§ **Task objective**
Once you find the line with "Where should I click to: Select" in the entries below, print it and each line after it up to and including the line with "Select section 309 on the map", exactly, without pictures.

··· Recorded information

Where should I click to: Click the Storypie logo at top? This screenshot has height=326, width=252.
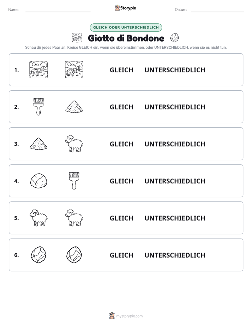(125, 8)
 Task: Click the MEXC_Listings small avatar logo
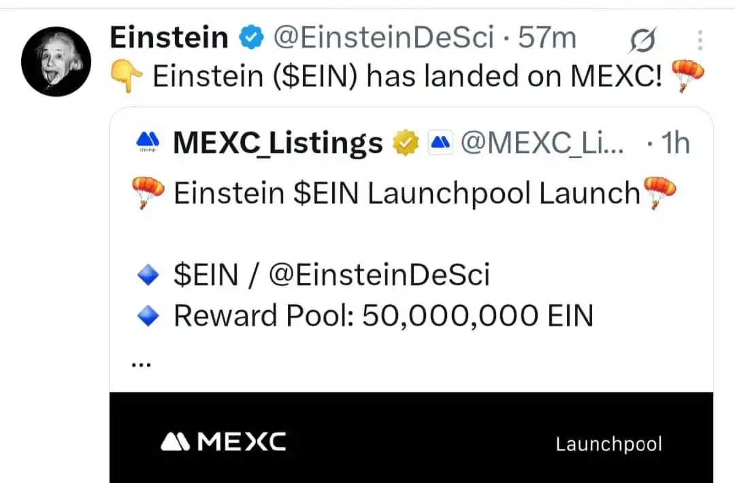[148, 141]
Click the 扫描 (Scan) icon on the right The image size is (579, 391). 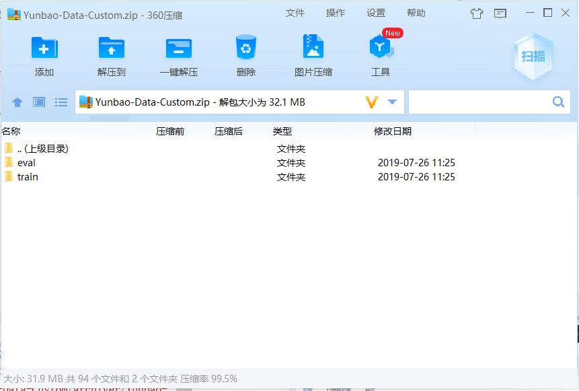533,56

······
··· Recorded information

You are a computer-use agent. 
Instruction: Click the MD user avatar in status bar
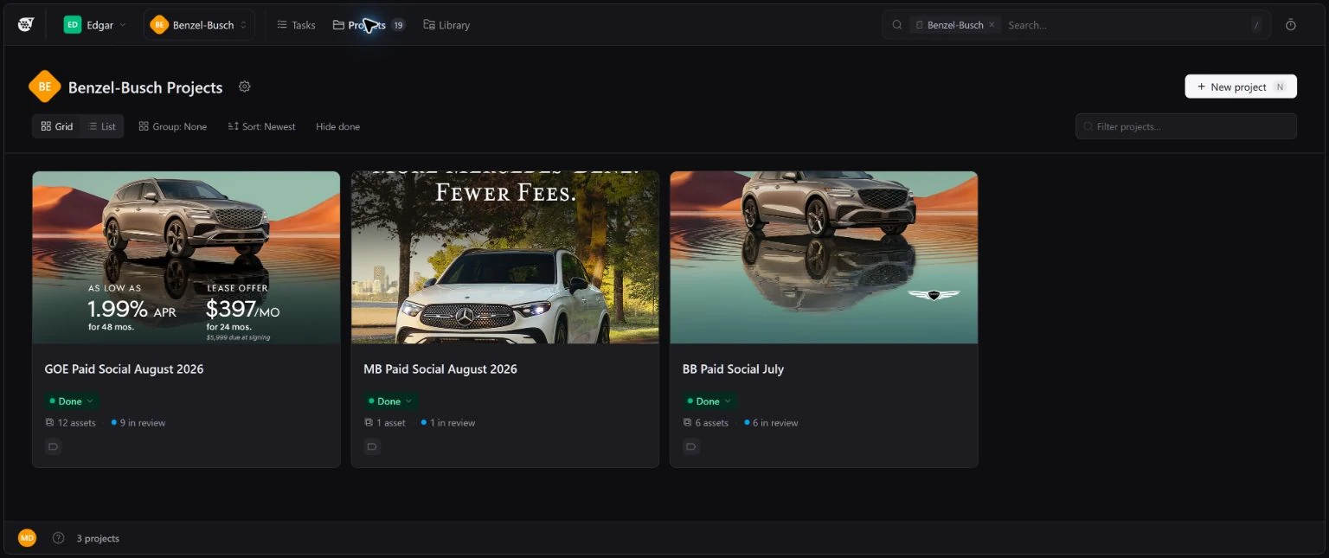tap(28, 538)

······
··· Recorded information

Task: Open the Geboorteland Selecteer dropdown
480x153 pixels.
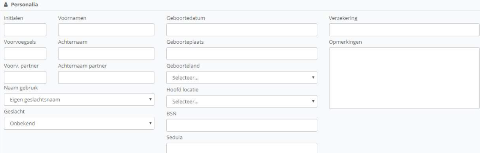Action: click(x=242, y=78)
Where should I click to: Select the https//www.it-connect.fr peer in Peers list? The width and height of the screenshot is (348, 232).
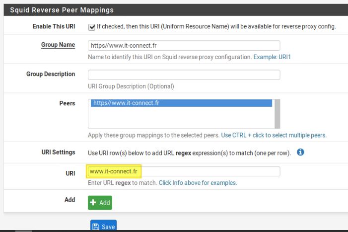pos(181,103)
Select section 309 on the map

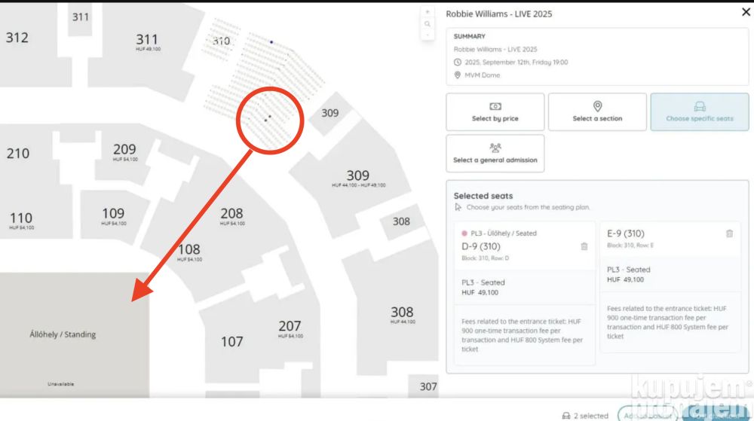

······

§ **Response box**
Where should I click to: Select the https//www.it-connect.fr peer in Peers list? The width and height of the screenshot is (348, 232).
pos(181,103)
Select section 309 on the map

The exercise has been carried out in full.